Material for the task —
________________________________________

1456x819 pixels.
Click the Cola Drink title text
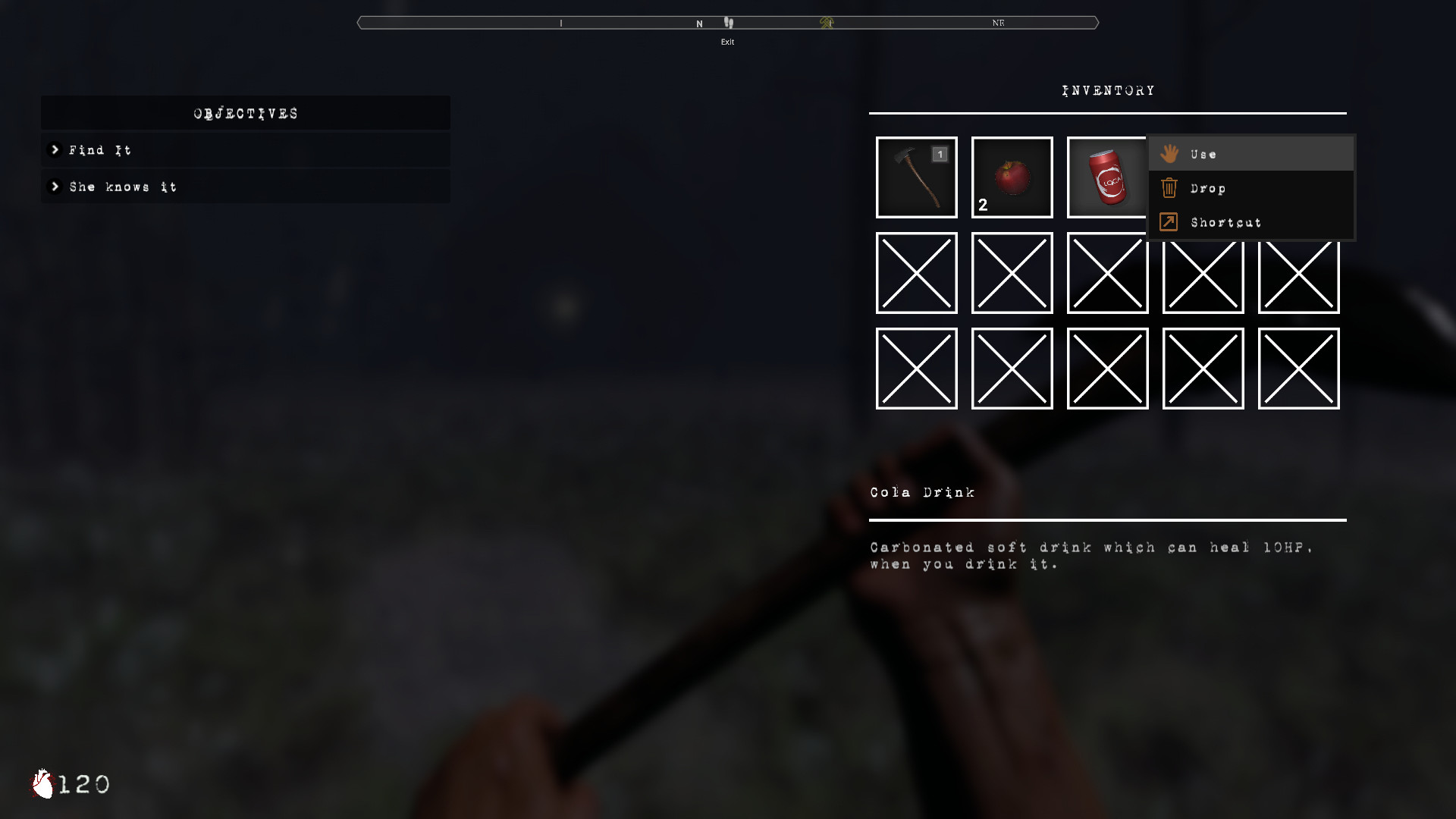tap(924, 491)
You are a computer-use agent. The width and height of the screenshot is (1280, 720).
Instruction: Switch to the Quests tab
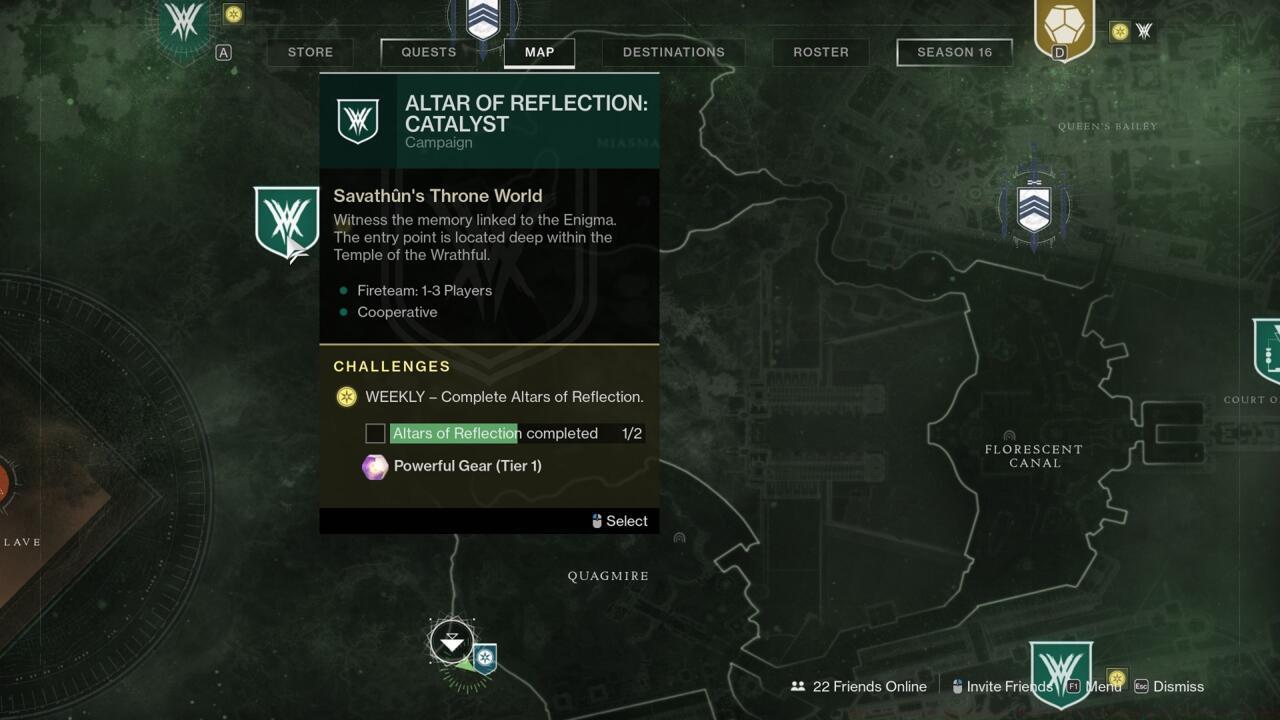point(428,52)
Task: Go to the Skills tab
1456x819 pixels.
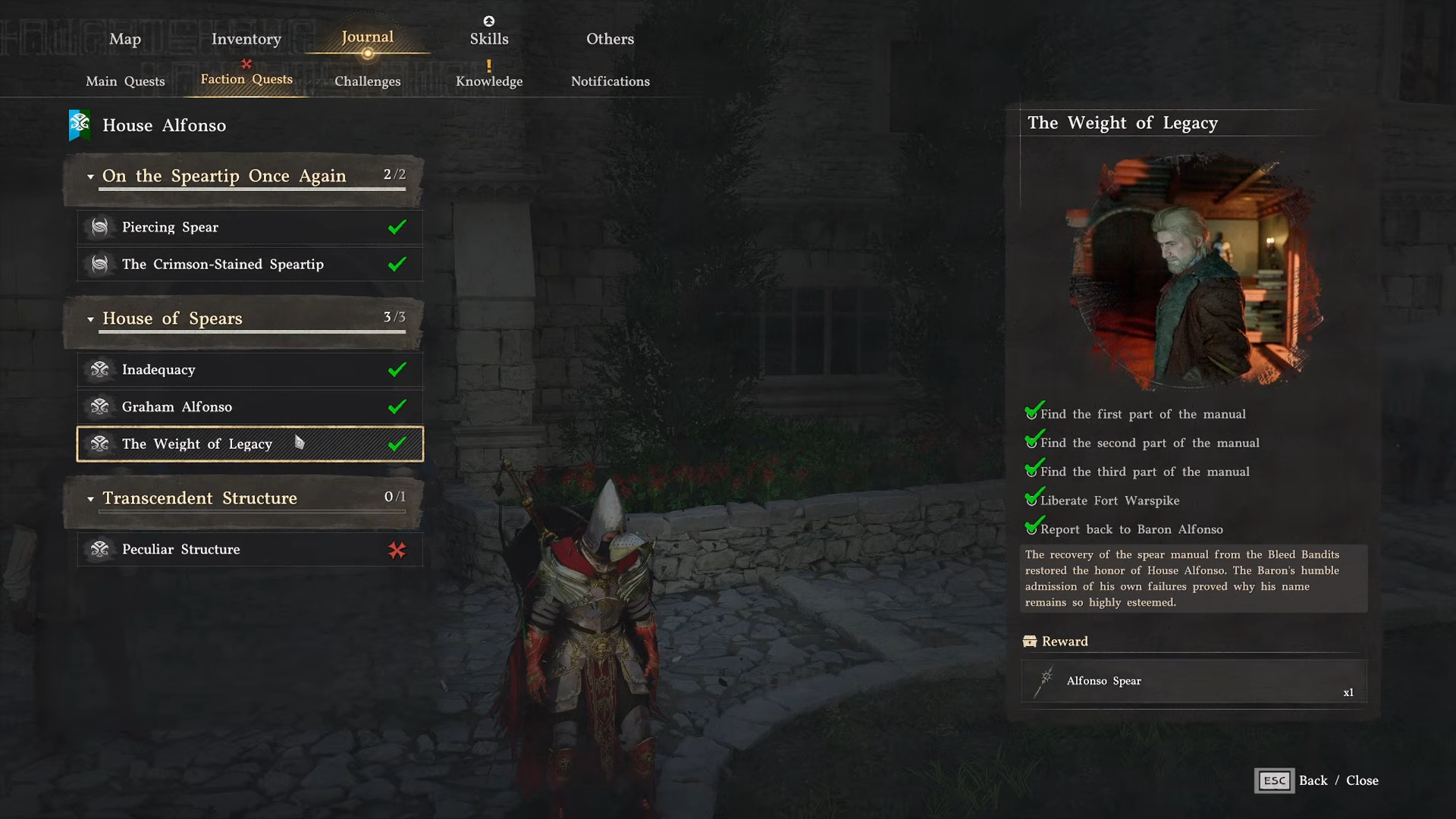Action: point(489,39)
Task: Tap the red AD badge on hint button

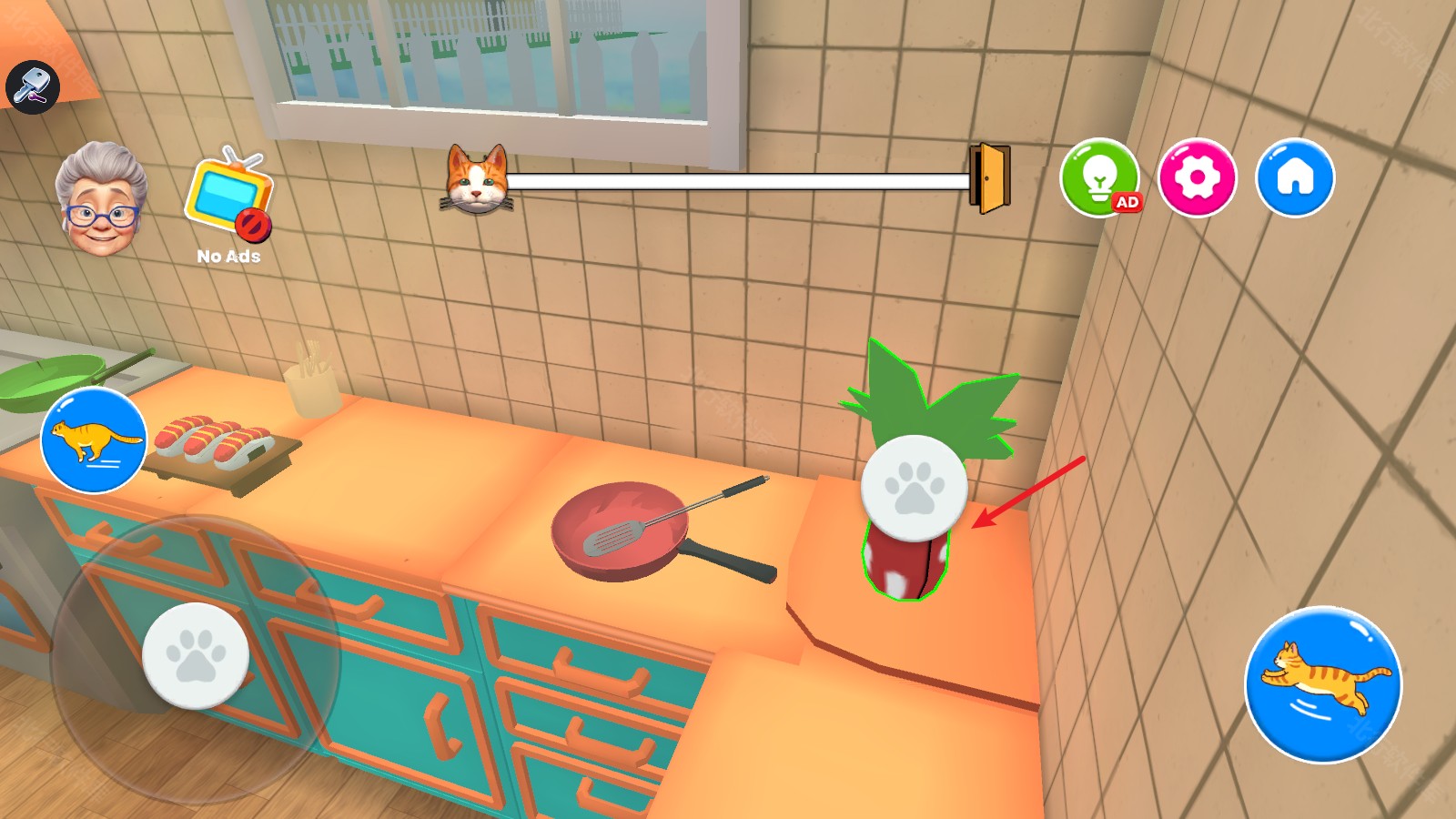Action: (x=1127, y=203)
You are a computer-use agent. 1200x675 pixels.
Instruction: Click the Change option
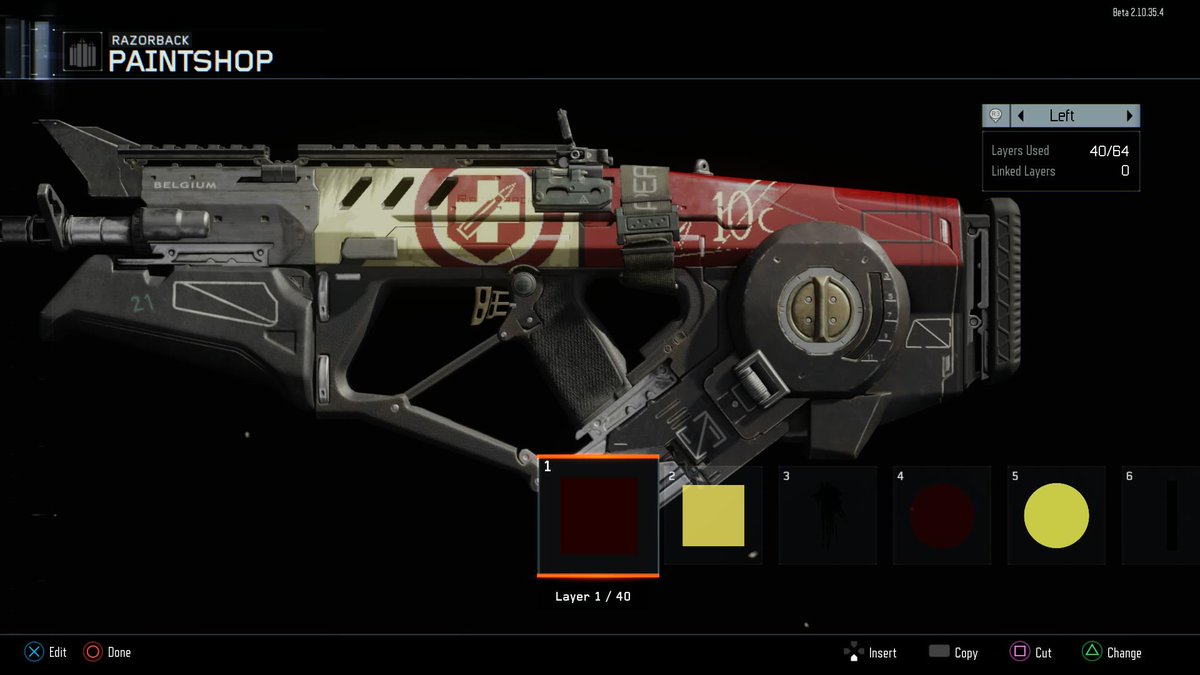1111,653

________________________________________

Exercise instructions — Copy out every line of the listing word for word, leaving out the pictures.

Solution for this problem —
1456x819 pixels.
Click the Cola Drink title text
tap(924, 491)
You are a computer-use agent. The width and height of the screenshot is (1280, 720).
Instruction: Switch to the Quests tab
point(428,52)
Task: Go to the Skills tab
1456x819 pixels.
Action: point(489,39)
Task: Tap the red AD badge on hint button

Action: (x=1127, y=203)
You are a computer-use agent. 1200x675 pixels.
Instruction: Click the Change option
1111,653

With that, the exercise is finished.